Il vecchio obitorio ormai in disuso tanfa di chiuso e di muffa, anche se Lazar ha aperto la finestra per cambiare aria. All'esterno il vento sibila lugubre e inquieto fra i rami degli alberi spogliati dall'inverno, e per evitare che l'atmosfera risulti troppo angosciante, ha portato giù il cellulare e ha avviato una playlist in riproduzione casuale, riempiendo le pareti col suono delle chitarre distorte, della batteria ritmica.

Il tavolo al centro, di freddo acciaio, è resistente e gelido, lungo quanto una sagoma umana potrebbe esserlo; prima ospitava cadaveri di persone ora estinte, ma è diventato il ripiano su cui appoggia i suoi animaletti. Attaccata sopra il tavolo c'è una grossa lampadina che illumina alla perfezione ogni cosa, proiettando una luce bianca quanto una feroce simulazione del paradiso.

Raggiunge l'angolo della stanza, dove c'è un piccolo congelatore, dalle dimensioni appena sufficienti a ospitare un paio di animali di taglia piccola, e tira fuori un gatto immobile, freddo e spappolato, lasciandolo sul bancone.

Segue uno dei momenti più impegnativi: deve pensare al calco in gesso, una sagoma dalla forma dell'animale che in seguito viene ricoperta con la pelle dello stesso – svuotata dagli organi interni, pulita dal sangue. Mescola il gesso con l'acqua, poi riempie il calco – non essendo un grande artista, lo ha comprato già pronto per alcuni tipi di animali, fra cui i gatti, poiché di frequente si fanno investire e ridurre in poltiglia dalle auto in corsa sulla strada.

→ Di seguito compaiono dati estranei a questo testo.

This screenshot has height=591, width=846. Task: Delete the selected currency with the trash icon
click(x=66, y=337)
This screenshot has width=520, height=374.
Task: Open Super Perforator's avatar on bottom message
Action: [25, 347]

Una volta pensato al gesso, arriva una delle parti che più lo divertono, sebbene sia anche il momento più inquietante. Deve inseguire con il bisturi affilato l'addome del gatto e rimuovergli la pelle come se fosse soltanto un vestito inutile da eliminargli di dosso. È un processo delicato e che deve fare con cura, attento a non rovinare troppo il suo rivestimento di pelo, perché poi il risultato apparirà meno uniforme e perfetto. Ormai ha abbastanza esperienza con quella fase, e ci riesce dopo nemmeno troppo tempo. La musica continua a riprodursi e a coprire i rumori del vento che tortura le imposte. E poi, quando l'animale è già ridotto in una viscida massa di organi interni fuoriusciti, non c'è molto che si possa fare per renderlo grazioso. 

Non sa come verrà fuori a lavoro finito. 

Tuttavia, terminato il lavoro sul corpo si passa alla testa, la parte più delicata in assoluto; bisogna svuotarla di qualunque cosa possa andare in putrefazione: gli occhi, il cervello, ogni residuo di carne, perfino il più piccolo. Impiega parecchio tempo dietro a quel cranio, attento a pulirlo con precisione, senza avvertire alcun fastidio – pur consapevole che chiunque di fronte a quella scena la troverebbe raccapricciante. Ma il punto è che non sta uccidendo nessuno, l'animale era già morto, e Lazar non metterebbe mai fine a una vita, non ha tale arroganza da pensare di poter governare le leggi della morte, non ruberebbe mai una vittima alla preziosa e scintillante falce del mietitore. 

Non è il suo lavoro. 

Semmai, ama prendersi cura dei corpi abbandonati a se stessi, svuotati perfino dall'anima. Ama occuparsi di quegli involucri e fare in modo che vengano ricordati – non ha importanza come, se tramite l'arte della tassidermia e dunque dell'imbalsamazione dei corpi, o grazie a un funerale che resterà nelle memorie di chi ha circondato quella vita umana e ne preserverà l'amore e i ricordi.

Dopo quelle azioni cruente, deve conservare la pelle. Si fa con il sale, cospargendola e lasciandola a riposare per una notte, poi ripulendola e ripetendo quel processo. 

E così ci lavora per un po', fra un impegno e l'altro in agenzia, fra sua madre che lo riempie di stress e Deya che lo chiama ogni cinque minuti.

Dopo può rivestire la forma. Viene riempita di carta di giornale nei punti più piccoli, a emulare i muscoli assenti, e il gesso ora è rivestito dalla pelle, rovinata in più punti e dunque ricucita con attenzione, con ago e filo.